Leseliste Juni / Juli 2009
T.H. Leseliste 2009
Das Buch ist eine unterkühlte Aneinanderreihung von bösen Gewalttätigkeiten, die dem Wilden Westen jeden romantischen Nimbus raubt. Am Ende nehmen dann quasi-philosophische Ausbrüche zu, die ein sehr eigenartiges Licht auf den Chef der hier im Mittelpunkt stehenden Mörderbande wirft.
Ein wenig ist die Lektüre ermüdend, aber ähnlich wie in "Die Straße" vermag der Autor eine seltsame Spannung / Erwartungshaltung aufzubauen. Und das Ende ist dann irgendwie doch nicht so, wie dieser Spannungsbogen verspricht...
8 / 10 Punkte
Carlos Ruiz Zafón: "Der Schatten des Windes" - kam leider nicht durch, kam nicht ran an die Personen. Das Buch ist nicht übel, war mir aber irgendwie egal = irrelevant. Das Buch ist absolut flüssig geschrieben, das liest sich einfach großartig, aber ich fand, der Autor verschenkt zu viel: Die Story ist zu konstruiert, der historische Hintergrund (das Spanien in der Franco-Diktatur) spielt im Grunde (zumindest so weit wie ich gekommen bin) keine wirkliche Rolle.
4 / 10 Punkte
Thomas Ziegler: "Nur keine Angst vor der Zukunft" - SF-Stories, Ullstein, 1985
Der Band war wieder wie eine Zeitreise, in die Vergangenheit der SF... Ziegler präsentiert hier wieder sozial-harte Nah-SF, die zum Teil heute - 2009 - gar nicht so abwegig klingt. Und der Autor zeigt meisterhaft, wie gut er fabulieren kann, wie gerne er fantastische Kreaturen entwirft und verbal ausschmückt; das ist schon mal eine Wonne!
"Marathon" - der Ausreißer der Sammlung: Irgendwann in ferner Zukunft, irgendwo in den Weiten des Alls, die Menschen führen seit Jahrhunderten einen Krieg gegen einen dem Leser anonym bleibenden Gegner, in dem sie Planeten besetzen, deren Ressourcen schonungslos ausbeuten, Raketen bauen, die sie auf ferne Sonnen abfeuern, die dann nach Jahrhunderten diese zerstören, samt dazugehörigem Planetensystem, auf dem ja eventuell der Gegner sitzt...

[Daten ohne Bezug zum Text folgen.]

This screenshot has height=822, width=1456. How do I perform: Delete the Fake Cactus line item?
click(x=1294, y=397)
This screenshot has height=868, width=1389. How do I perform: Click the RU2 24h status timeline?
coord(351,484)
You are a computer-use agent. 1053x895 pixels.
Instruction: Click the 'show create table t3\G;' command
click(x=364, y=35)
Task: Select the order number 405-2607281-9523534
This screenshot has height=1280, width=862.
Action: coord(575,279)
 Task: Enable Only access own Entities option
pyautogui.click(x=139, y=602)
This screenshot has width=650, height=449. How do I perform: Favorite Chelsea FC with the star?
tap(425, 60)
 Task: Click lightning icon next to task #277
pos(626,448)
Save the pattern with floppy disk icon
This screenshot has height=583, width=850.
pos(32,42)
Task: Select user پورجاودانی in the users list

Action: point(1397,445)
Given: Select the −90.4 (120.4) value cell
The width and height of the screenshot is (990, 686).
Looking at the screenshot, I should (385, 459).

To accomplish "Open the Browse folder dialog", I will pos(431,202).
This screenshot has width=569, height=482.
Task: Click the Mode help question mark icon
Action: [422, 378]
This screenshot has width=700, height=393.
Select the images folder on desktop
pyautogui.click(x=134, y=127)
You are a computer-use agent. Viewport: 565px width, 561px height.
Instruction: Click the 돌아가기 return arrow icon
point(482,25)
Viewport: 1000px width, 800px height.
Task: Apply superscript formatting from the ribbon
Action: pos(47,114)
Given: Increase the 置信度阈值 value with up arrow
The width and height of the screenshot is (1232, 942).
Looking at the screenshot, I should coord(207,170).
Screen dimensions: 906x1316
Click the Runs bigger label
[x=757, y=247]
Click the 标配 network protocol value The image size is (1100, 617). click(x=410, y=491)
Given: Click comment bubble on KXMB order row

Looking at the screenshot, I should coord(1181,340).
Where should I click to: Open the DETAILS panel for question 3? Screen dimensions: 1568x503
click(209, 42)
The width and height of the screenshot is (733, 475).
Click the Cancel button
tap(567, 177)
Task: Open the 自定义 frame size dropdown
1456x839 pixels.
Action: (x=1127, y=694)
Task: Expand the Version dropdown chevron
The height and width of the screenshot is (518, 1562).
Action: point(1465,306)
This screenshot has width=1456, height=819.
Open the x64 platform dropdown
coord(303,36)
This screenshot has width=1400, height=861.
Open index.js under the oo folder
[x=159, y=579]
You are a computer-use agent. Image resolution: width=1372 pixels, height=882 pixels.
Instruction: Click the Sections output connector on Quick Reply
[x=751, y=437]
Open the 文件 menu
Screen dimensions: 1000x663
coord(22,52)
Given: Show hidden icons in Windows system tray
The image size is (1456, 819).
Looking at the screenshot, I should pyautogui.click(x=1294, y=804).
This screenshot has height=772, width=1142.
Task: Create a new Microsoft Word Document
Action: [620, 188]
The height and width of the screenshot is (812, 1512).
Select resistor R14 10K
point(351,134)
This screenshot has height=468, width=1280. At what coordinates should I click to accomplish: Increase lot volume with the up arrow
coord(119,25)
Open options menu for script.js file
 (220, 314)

Einem der ewigen Soldaten kommen Zweifel, weil bei so einer Planeteneroberung die seltsamen Einwohner, Marathons, vernichtet werden. Das sind Kreaturen, die Metalle fressen und in ihrem Innern aus Uran Atomkraft gewinne. Das erinnert auch ein wenig an Zieglers Fantasy-Zyklus, den ich vor kurzem gelesen habe.
"Artefakt 5578" - eine seltsame Story. Sie beginnt als "Brief-Roman" in ferner Zukunft, ist aber eine Replik auf ein typisches 80er Jahre Thema: Kampf von Hausbesetzern gegen Mietwucher und Spekulanten.
"City" - über die Phobie eines Underdogs. Aus dem Drecke der verkorksten Welt entsteht eine Invasion grünen Schleimes, der aus dem Klo kommt... Puh...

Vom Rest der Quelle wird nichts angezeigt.